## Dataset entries

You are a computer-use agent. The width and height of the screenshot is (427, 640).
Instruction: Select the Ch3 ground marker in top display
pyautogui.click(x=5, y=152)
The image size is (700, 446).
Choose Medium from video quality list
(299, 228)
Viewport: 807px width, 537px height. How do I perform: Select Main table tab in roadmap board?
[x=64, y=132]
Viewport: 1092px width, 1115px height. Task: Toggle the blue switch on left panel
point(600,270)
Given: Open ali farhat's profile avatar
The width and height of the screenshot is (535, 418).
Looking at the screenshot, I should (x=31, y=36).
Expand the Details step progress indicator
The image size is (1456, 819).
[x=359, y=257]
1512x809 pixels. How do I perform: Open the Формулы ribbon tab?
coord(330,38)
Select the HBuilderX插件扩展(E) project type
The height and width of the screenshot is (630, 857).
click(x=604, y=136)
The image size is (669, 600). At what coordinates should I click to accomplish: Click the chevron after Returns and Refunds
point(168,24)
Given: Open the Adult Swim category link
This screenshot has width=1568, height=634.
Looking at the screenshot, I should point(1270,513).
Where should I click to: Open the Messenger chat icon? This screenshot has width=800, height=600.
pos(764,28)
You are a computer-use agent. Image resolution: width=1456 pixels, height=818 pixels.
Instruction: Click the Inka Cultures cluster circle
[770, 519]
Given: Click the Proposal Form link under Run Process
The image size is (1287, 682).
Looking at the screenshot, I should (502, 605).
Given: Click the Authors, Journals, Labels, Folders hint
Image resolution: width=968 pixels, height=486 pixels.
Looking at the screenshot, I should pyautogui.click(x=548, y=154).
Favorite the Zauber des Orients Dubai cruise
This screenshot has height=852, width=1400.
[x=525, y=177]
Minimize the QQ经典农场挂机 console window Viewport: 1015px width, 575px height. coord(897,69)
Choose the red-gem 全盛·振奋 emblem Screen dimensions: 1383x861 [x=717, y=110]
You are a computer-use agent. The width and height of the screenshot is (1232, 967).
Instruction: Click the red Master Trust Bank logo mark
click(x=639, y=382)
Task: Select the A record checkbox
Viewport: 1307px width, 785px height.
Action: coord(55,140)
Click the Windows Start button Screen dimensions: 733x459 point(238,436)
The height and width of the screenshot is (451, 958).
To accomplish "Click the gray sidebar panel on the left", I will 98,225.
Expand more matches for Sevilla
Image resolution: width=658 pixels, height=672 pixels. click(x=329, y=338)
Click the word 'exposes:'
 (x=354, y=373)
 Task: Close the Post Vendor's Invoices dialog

## Task requirements
Transcribe the records in full, word for word.

## Answer to the problem
You are a computer-use agent. The width and height of the screenshot is (427, 640).
Instruction: Select the Ch3 ground marker in top display
pyautogui.click(x=5, y=152)
The image size is (700, 446).
Choose Medium from video quality list
(299, 228)
Viewport: 807px width, 537px height. How do I perform: Select Main table tab in roadmap board?
[x=64, y=132]
Viewport: 1092px width, 1115px height. Task: Toggle the blue switch on left panel
point(600,270)
Given: Open ali farhat's profile avatar
The width and height of the screenshot is (535, 418).
Looking at the screenshot, I should (x=31, y=36).
Expand the Details step progress indicator
The image size is (1456, 819).
[x=359, y=257]
1512x809 pixels. How do I perform: Open the Формулы ribbon tab?
coord(330,38)
Select the HBuilderX插件扩展(E) project type
The height and width of the screenshot is (630, 857).
click(x=604, y=136)
The image size is (669, 600). At what coordinates should I click to accomplish: Click the chevron after Returns and Refunds
point(168,24)
Given: Open the Adult Swim category link
This screenshot has width=1568, height=634.
Looking at the screenshot, I should point(1270,513).
Where should I click to: Open the Messenger chat icon? This screenshot has width=800, height=600.
pos(764,28)
You are a computer-use agent. Image resolution: width=1456 pixels, height=818 pixels.
Instruction: Click the Inka Cultures cluster circle
[770, 519]
Given: Click the Proposal Form link under Run Process
The image size is (1287, 682).
Looking at the screenshot, I should (502, 605).
Given: Click the Authors, Journals, Labels, Folders hint
Image resolution: width=968 pixels, height=486 pixels.
Looking at the screenshot, I should pyautogui.click(x=548, y=154).
Favorite the Zauber des Orients Dubai cruise
This screenshot has height=852, width=1400.
[x=525, y=177]
Minimize the QQ经典农场挂机 console window Viewport: 1015px width, 575px height. coord(897,69)
Choose the red-gem 全盛·振奋 emblem Screen dimensions: 1383x861 [x=717, y=110]
You are a computer-use agent. The width and height of the screenshot is (1232, 967).
Instruction: Click the red Master Trust Bank logo mark
click(x=639, y=382)
Task: Select the A record checkbox
Viewport: 1307px width, 785px height.
Action: coord(55,140)
Click the Windows Start button Screen dimensions: 733x459 point(238,436)
The height and width of the screenshot is (451, 958).
To accomplish "Click the gray sidebar panel on the left", I will 98,225.
Expand more matches for Sevilla
Image resolution: width=658 pixels, height=672 pixels. click(x=329, y=338)
Click the word 'exposes:'
 (x=354, y=373)
 Task: Close the Post Vendor's Invoices dialog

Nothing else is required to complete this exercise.